The appellate court rejected the publishers’ arguments, saying that the guidelines were intended as a minimum for fair uses, not the maximum, and fair use must be considered case-by-case, keeping in mind the public interest in furthering education, not through rigid rules.
Although the publishers won their appeal in this case, they were apparently not satisfied with the outcome, for they have asked the 11th Circuit judges to rehear the case en banc (that is, before all judges of that circuit, not just the three judge panel who issued the decision). Meanwhile, representatives from both the Association of American Publishers and CCC are testifying at tomorrow’s congressional hearing and bringing with them a host of complaints regarding the GSU case and the state educational fair use. (Read the AAP testimony here and the CCC testimony here.)
The publishers liken the GSU professor postings of excerpts online to photocopied coursepacks that another appellate court eighteen years ago had found to be unfair uses. The main reason was because coursepack excerpts of books, journal articles and the like could be licensed through CCC. Now that online course websites and e-reserves are replacing coursepacks at many universities, the publishers perceive a new opportunity for CCC to take on licensing these new uses. (CCC must agree, for it is providing half of the funding for the GSU litigation. The other half is being supplied by the Association of American Publishers.)
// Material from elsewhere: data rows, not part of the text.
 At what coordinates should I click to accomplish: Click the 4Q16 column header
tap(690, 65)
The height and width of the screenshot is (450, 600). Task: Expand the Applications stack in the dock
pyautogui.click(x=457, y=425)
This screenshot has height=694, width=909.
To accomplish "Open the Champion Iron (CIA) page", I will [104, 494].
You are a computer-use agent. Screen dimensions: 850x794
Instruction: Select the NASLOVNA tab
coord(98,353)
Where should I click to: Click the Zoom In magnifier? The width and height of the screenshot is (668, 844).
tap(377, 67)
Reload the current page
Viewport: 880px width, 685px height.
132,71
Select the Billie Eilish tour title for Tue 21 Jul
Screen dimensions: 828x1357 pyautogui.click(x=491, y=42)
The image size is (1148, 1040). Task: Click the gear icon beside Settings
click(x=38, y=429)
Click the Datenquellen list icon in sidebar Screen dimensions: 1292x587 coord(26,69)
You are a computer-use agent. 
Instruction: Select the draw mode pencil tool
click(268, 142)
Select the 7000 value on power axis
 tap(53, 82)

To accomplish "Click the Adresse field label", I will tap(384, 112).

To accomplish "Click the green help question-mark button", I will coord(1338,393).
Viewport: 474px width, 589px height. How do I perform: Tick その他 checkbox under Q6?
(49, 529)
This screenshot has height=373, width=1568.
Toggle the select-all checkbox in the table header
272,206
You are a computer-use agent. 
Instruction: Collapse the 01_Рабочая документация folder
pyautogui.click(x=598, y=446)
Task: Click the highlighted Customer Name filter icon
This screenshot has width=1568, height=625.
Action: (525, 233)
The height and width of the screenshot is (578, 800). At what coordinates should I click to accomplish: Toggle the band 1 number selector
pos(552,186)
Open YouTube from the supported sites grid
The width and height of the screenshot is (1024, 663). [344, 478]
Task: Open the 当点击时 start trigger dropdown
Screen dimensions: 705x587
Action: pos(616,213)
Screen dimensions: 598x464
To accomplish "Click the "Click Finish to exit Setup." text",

The publishers have pointed out that the fair use provision instructs courts to consider “the effect of the use upon the potential market for or value of the copyrighted work.” The publishers who sued GSU contend that unlicensed uses of scholarly works diminish their market value out of proportion with their value to education. (The trial judge took into account that permissions income had been only a minor part of the revenue streams to these publishers. The appellate court did not disagree with the lower court on this point.)
The main thing we at Authors Alliance think the court did right in the GSU case was to uphold the importance of flexibility to fair use. Fair use is all about balancing competing interests so as to ensure that copyright best serves the public good. Not all educational uses will be considered fair, but nor do all diminutions of market value render uses unfair. Traditionally, courts consider these factors holistically, together with how much is taken from a copyrighted work and the “nature” of the copyrighted work.
Of course, this does not mean the appellate court’s analysis was flawless or that the decision was an unequivocal victory for authors who write to be read and their allies. Astute readers like copyright librarian Nancy Sims and Authors Alliance founding member Kevin Smith have criticized some aspects of the opinion, which the copyright wonks among us would do well to ponder.
But on the whole, it appears that fair use will continue to give educators flexibility with regard to how they use copyrighted materials in the classroom. Authors should take note, however, that they don’t need to rely on fair use to see their works make the greatest possible educational impact: when they make their works open access, they can affirmatively give teachers the rights they need to bring these works into the classroom without a second thought.